> [Set problem]: Copy the records below line for line, without altering anything.

> [Raw records]:
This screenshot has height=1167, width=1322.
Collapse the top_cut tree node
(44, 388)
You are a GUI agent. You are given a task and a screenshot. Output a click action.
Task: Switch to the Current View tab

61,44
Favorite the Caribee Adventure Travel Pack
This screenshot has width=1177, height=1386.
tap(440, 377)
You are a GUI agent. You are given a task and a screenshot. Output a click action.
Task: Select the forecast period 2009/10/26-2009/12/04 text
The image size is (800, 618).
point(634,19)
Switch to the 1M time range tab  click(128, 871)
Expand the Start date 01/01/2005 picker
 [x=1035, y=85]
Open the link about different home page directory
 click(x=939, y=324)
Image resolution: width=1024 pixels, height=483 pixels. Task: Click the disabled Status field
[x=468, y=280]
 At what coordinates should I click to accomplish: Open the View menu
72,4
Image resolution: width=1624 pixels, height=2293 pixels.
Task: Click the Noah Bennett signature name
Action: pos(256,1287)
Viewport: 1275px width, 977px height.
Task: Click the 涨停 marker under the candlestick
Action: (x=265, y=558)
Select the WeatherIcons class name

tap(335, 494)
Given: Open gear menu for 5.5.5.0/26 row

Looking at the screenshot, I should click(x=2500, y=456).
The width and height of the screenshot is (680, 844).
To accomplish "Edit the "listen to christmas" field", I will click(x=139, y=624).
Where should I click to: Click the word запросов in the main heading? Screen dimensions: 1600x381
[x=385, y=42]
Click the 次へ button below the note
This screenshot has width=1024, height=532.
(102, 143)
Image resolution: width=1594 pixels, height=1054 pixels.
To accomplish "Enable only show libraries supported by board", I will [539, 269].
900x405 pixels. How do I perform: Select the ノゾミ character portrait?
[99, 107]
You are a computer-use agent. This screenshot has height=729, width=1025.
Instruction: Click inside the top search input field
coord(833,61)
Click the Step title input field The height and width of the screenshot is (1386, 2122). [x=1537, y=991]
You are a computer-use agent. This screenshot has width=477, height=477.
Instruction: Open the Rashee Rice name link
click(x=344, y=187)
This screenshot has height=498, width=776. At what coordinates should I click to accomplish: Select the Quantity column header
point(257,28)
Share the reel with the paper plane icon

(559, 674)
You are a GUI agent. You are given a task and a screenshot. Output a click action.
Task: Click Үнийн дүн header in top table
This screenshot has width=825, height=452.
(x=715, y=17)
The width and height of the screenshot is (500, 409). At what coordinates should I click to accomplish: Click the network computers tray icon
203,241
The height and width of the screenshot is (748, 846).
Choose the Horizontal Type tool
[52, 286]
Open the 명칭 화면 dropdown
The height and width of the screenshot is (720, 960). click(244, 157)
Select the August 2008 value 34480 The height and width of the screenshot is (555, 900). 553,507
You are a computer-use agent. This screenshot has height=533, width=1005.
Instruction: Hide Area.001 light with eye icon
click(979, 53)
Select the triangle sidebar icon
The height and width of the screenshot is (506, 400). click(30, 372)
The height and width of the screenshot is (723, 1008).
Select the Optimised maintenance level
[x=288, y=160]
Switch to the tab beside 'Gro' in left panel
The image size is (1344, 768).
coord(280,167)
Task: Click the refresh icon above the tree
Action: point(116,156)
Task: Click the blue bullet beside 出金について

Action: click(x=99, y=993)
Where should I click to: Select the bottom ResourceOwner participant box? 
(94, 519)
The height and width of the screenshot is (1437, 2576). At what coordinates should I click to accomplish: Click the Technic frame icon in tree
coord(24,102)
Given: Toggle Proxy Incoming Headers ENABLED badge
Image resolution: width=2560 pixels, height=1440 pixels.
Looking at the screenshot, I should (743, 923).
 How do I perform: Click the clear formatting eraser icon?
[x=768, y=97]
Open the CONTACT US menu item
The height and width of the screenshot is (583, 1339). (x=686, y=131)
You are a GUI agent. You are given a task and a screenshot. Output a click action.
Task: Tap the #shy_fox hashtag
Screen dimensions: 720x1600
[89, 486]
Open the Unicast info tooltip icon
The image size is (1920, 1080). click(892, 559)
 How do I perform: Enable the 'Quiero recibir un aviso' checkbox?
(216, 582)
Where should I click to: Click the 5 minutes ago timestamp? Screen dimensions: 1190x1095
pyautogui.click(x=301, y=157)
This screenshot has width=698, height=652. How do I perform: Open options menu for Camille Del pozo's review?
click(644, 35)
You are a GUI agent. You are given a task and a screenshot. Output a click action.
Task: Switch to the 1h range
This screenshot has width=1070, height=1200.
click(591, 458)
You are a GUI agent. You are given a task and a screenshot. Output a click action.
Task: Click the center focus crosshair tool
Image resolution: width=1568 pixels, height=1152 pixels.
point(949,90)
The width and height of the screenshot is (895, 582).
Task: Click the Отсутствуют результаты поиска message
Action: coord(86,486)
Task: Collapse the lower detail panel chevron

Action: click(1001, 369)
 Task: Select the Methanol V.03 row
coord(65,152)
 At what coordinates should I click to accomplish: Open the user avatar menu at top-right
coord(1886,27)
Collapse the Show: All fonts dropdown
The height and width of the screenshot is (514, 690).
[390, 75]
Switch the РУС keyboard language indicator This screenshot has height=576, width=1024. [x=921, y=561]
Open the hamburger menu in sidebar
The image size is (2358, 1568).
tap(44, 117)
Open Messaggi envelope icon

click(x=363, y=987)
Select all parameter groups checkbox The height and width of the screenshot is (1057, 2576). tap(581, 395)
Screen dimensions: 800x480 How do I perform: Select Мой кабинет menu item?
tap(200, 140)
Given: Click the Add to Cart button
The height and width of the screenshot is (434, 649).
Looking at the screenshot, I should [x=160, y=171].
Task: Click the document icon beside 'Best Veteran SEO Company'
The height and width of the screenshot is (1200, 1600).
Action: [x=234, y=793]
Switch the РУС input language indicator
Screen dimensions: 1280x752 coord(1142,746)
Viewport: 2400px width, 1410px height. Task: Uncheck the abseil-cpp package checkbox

> [Answer to this problem]:
This screenshot has height=1167, width=1322.
Collapse the top_cut tree node
(44, 388)
You are a GUI agent. You are given a task and a screenshot. Output a click action.
Task: Switch to the Current View tab

61,44
Favorite the Caribee Adventure Travel Pack
This screenshot has width=1177, height=1386.
tap(440, 377)
You are a GUI agent. You are given a task and a screenshot. Output a click action.
Task: Select the forecast period 2009/10/26-2009/12/04 text
The image size is (800, 618).
point(634,19)
Switch to the 1M time range tab  click(128, 871)
Expand the Start date 01/01/2005 picker
 [x=1035, y=85]
Open the link about different home page directory
 click(x=939, y=324)
Image resolution: width=1024 pixels, height=483 pixels. Task: Click the disabled Status field
[x=468, y=280]
 At what coordinates should I click to accomplish: Open the View menu
72,4
Image resolution: width=1624 pixels, height=2293 pixels.
Task: Click the Noah Bennett signature name
Action: pos(256,1287)
Viewport: 1275px width, 977px height.
Task: Click the 涨停 marker under the candlestick
Action: (x=265, y=558)
Select the WeatherIcons class name

tap(335, 494)
Given: Open gear menu for 5.5.5.0/26 row

Looking at the screenshot, I should click(x=2500, y=456).
The width and height of the screenshot is (680, 844).
To accomplish "Edit the "listen to christmas" field", I will click(x=139, y=624).
Where should I click to: Click the word запросов in the main heading? Screen dimensions: 1600x381
[x=385, y=42]
Click the 次へ button below the note
This screenshot has width=1024, height=532.
(102, 143)
Image resolution: width=1594 pixels, height=1054 pixels.
To accomplish "Enable only show libraries supported by board", I will [539, 269].
900x405 pixels. How do I perform: Select the ノゾミ character portrait?
[99, 107]
You are a computer-use agent. This screenshot has height=729, width=1025.
Instruction: Click inside the top search input field
coord(833,61)
Click the Step title input field The height and width of the screenshot is (1386, 2122). [x=1537, y=991]
You are a computer-use agent. This screenshot has width=477, height=477.
Instruction: Open the Rashee Rice name link
click(x=344, y=187)
This screenshot has height=498, width=776. At what coordinates should I click to accomplish: Select the Quantity column header
point(257,28)
Share the reel with the paper plane icon

(559, 674)
You are a GUI agent. You are given a task and a screenshot. Output a click action.
Task: Click Үнийн дүн header in top table
This screenshot has width=825, height=452.
(x=715, y=17)
The width and height of the screenshot is (500, 409). At what coordinates should I click to accomplish: Click the network computers tray icon
203,241
The height and width of the screenshot is (748, 846).
Choose the Horizontal Type tool
[52, 286]
Open the 명칭 화면 dropdown
The height and width of the screenshot is (720, 960). click(244, 157)
Select the August 2008 value 34480 The height and width of the screenshot is (555, 900). 553,507
You are a computer-use agent. This screenshot has height=533, width=1005.
Instruction: Hide Area.001 light with eye icon
click(979, 53)
Select the triangle sidebar icon
The height and width of the screenshot is (506, 400). click(30, 372)
The height and width of the screenshot is (723, 1008).
Select the Optimised maintenance level
[x=288, y=160]
Switch to the tab beside 'Gro' in left panel
The image size is (1344, 768).
coord(280,167)
Task: Click the refresh icon above the tree
Action: point(116,156)
Task: Click the blue bullet beside 出金について

Action: click(x=99, y=993)
Where should I click to: Select the bottom ResourceOwner participant box? 
(94, 519)
The height and width of the screenshot is (1437, 2576). At what coordinates should I click to accomplish: Click the Technic frame icon in tree
coord(24,102)
Given: Toggle Proxy Incoming Headers ENABLED badge
Image resolution: width=2560 pixels, height=1440 pixels.
Looking at the screenshot, I should (743, 923).
 How do I perform: Click the clear formatting eraser icon?
[x=768, y=97]
Open the CONTACT US menu item
The height and width of the screenshot is (583, 1339). (x=686, y=131)
You are a GUI agent. You are given a task and a screenshot. Output a click action.
Task: Tap the #shy_fox hashtag
Screen dimensions: 720x1600
[89, 486]
Open the Unicast info tooltip icon
The image size is (1920, 1080). click(892, 559)
 How do I perform: Enable the 'Quiero recibir un aviso' checkbox?
(216, 582)
Where should I click to: Click the 5 minutes ago timestamp? Screen dimensions: 1190x1095
pyautogui.click(x=301, y=157)
This screenshot has width=698, height=652. How do I perform: Open options menu for Camille Del pozo's review?
click(644, 35)
You are a GUI agent. You are given a task and a screenshot. Output a click action.
Task: Switch to the 1h range
This screenshot has width=1070, height=1200.
click(591, 458)
You are a GUI agent. You are given a task and a screenshot. Output a click action.
Task: Click the center focus crosshair tool
Image resolution: width=1568 pixels, height=1152 pixels.
point(949,90)
The width and height of the screenshot is (895, 582).
Task: Click the Отсутствуют результаты поиска message
Action: coord(86,486)
Task: Collapse the lower detail panel chevron

Action: click(1001, 369)
 Task: Select the Methanol V.03 row
coord(65,152)
 At what coordinates should I click to accomplish: Open the user avatar menu at top-right
coord(1886,27)
Collapse the Show: All fonts dropdown
The height and width of the screenshot is (514, 690).
[390, 75]
Switch the РУС keyboard language indicator This screenshot has height=576, width=1024. [x=921, y=561]
Open the hamburger menu in sidebar
The image size is (2358, 1568).
tap(44, 117)
Open Messaggi envelope icon

click(x=363, y=987)
Select all parameter groups checkbox The height and width of the screenshot is (1057, 2576). tap(581, 395)
Screen dimensions: 800x480 How do I perform: Select Мой кабинет menu item?
tap(200, 140)
Given: Click the Add to Cart button
The height and width of the screenshot is (434, 649).
Looking at the screenshot, I should [x=160, y=171].
Task: Click the document icon beside 'Best Veteran SEO Company'
The height and width of the screenshot is (1200, 1600).
Action: [x=234, y=793]
Switch the РУС input language indicator
Screen dimensions: 1280x752 coord(1142,746)
Viewport: 2400px width, 1410px height. Task: Uncheck the abseil-cpp package checkbox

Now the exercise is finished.